Hosts file for "blocking" porn sites
MIT License
149 stars 63 forks source link

Potential improvements #77

Closed AndhikaWB closed 1 year ago

AndhikaWB commented 1 year ago

While this is a great project and I really appreciate it, this project is not really maintainable. As a user, currently you can only add new sites based on the compiled (final) hosts file. I think it can be improved in many ways, such as:

  1. Add sources list Where do you get all the filter? How to differentiate it from manually added filter (from PRs)? There should be clear distinction (e.g. separate filter files/sources) so people can suggest new filter sources without adding sites list manually (if it's already included in other source that is currently not used in this project), potentially keeping it always up to date.
  2. Whitelist based on category Whitelist should not be enforced to everyone. For example, some people may not use torrent sites to look at porn, but some other does. The same applies to image sharing services and social medias. There should be separate and unified hosts file based on all these categories (e.g. torrent sites, image sharing services, video sharing services, social medias).
  3. Automation script If (1) and (2) are already achieved, this project can be automated so it's easier to maintain and customize. I think most of the porn/ad filter out there are already automated (e.g. StevenBlack). With automation script, it's also possible to continue other project that is currently dead (e.g. Energized Porn) and automate it on our own without relying from them.
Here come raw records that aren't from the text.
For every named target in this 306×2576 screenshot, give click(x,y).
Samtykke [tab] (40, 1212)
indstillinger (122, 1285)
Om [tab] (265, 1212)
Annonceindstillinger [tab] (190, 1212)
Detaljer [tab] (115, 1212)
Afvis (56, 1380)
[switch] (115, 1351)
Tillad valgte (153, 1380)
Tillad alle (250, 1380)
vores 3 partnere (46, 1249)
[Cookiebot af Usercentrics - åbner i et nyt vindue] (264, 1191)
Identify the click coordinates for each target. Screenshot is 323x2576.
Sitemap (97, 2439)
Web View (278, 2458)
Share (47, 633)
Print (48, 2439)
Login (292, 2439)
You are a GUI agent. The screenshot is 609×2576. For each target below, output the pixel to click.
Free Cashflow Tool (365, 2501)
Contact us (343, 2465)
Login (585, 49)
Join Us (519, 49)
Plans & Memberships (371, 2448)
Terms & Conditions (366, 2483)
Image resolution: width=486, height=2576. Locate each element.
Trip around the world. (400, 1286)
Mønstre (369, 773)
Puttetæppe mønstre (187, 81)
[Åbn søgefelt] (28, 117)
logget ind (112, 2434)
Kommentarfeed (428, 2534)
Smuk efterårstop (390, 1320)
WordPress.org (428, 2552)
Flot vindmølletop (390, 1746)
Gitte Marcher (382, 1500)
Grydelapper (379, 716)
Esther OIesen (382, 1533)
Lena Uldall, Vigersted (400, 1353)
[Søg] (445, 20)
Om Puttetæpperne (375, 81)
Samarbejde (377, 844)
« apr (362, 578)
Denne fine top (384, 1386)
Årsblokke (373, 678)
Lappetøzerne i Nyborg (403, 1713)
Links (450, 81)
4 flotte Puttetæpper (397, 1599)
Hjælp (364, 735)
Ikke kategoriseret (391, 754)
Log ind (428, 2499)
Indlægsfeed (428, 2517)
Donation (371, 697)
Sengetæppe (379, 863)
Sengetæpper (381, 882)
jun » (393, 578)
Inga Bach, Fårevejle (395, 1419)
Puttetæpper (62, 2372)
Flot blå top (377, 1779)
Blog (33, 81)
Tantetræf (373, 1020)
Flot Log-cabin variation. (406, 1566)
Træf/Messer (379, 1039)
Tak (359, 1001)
I can help with some of these but I'm currently focusing on my final year of college (maybe I can in the next 4-5 months). Just sharing my thoughts early.

4skinSkywalker commented 1 year ago
  1. They are pretty much all from PRs or my own algorithmic ideas (e.g. starting from one porn index make a breadth first search and jump from link to link);
  2. I hate both porn and ads, so I mostly work on them and I think you are right about that and I should differentiate those with an automated machine learning script that's capable of distinguish between the two (I cannot afford the time of doing it by hand);
  3. I don't rely on any of the sources you have mentioned, what I can do is to classify a really big dataset of porn vs non-porn sites with similar layouts and train a machine learning model to distinguish between the two and run an automatic mega-search bot that uses breath first search from various points on the Internet of Porns and recursively analyzes links of sites and put new matches into the file.